How to organize and prioritize everything in your new space

You’ve just lugged 28 boxes, three suitcases and the mini fridge of your dreams, up six flights of stairs, past a chipper RA and into your dorm room. You take a good look around and … realize you moved into a glorified jail cell.

Living in small spaces is a practice in patience, flexibility and organization. Especially organization.

Keeping your space neat will keep you sane and teach you a few things about life – trust me, I’ve had four apartments in NYC, land of the studio. And if you’re not ready to trust my expertise, trust pro Lea Schneider, of organizerightnow.com.

1. Fill your life with what you love, use and need. Get rid of the rest.

  • When you’re packing and come across your 8th grade safety patrol badge … chuck it. You don’t have the shelf space for anything less than what’s really important. Like your junior prom pictures.
  • After almost an entire semester, you’ve acquired a lot of stuff. Take a lot of it home over Thanksgiving and holidays.

2. Set lofty goals: go vertical

  • Get a shelving unit that fits over your desk to stash supplies and books. Use open spaces above closets to stash bins or suitcases. 
  • Try a loft bed. The space once reserved for “private” pictures and magazines can now fit an entire new apartment: a meditation area, a gym, somewhere to put your Wii.

3. Double up your door and closet space

  • Rely on double duty things: Use the front and backs of doors for C.D. hangers, shoe racks, bulletin boards, mirrors or hooks for jewelry or clothes.
  • Stash extra towels, blankets and bed sheets in between your mattress and box spring.

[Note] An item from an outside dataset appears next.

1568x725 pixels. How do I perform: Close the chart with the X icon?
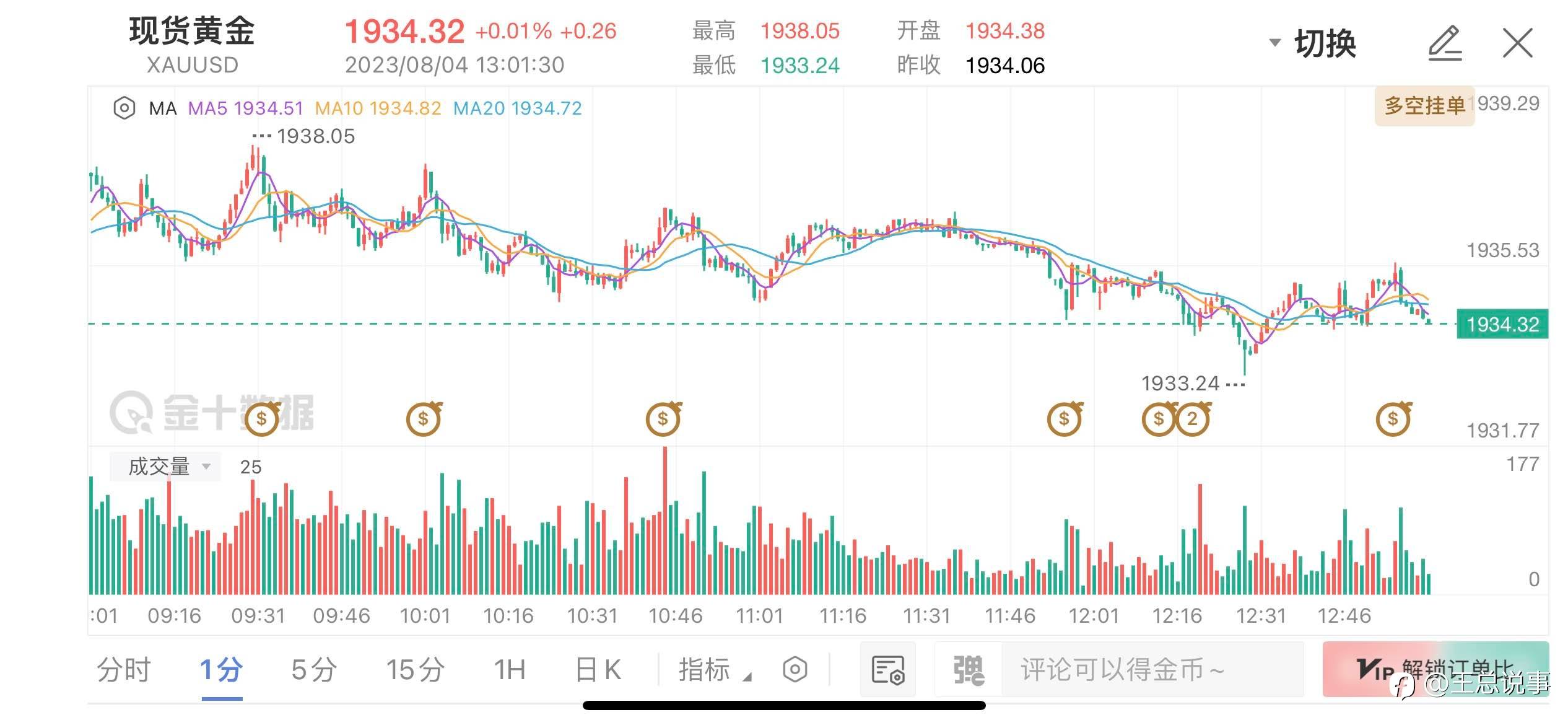point(1518,43)
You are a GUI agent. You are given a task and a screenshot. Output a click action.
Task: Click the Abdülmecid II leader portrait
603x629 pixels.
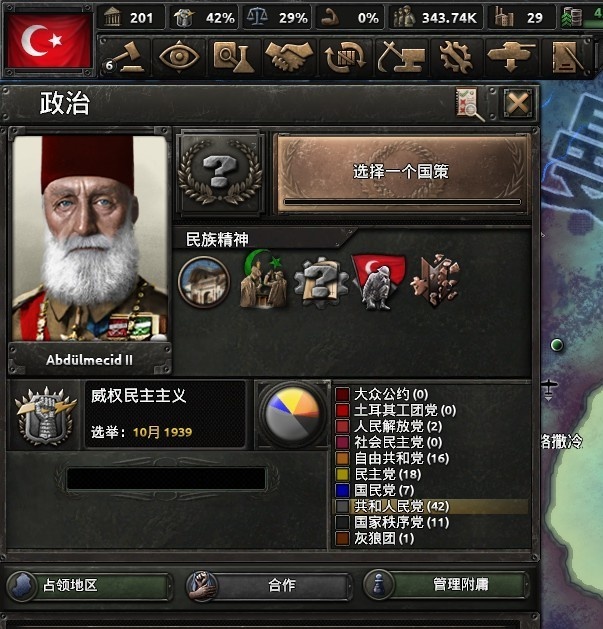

Or add a second bar to your closet to store double the amount of clothes you can store.

4. Whatever you do, take care of your towels

  • Keep like things together. Don’t put a bag of chips in your file drawer and your extra towel under your bed. Especially if it’s a used towel. Trust me. You’ll never find those things again (until the smell leads you there) and you’ll make a mess eating chips over your laptop.

5. Label everything.

  • What’s yours (yeah, you’ll fight with your roommate over that CD in June
  • Where it goes (second shelf strictly for frozen pizzas)
  • What’s in it (the bins full of US Weekly from August 06 to November 08). 

So there you have it. “Organization” is not a four-letter word. It will help you. It will save you. It will set you free. Accept it, embrace it, live it, let it do your taxes.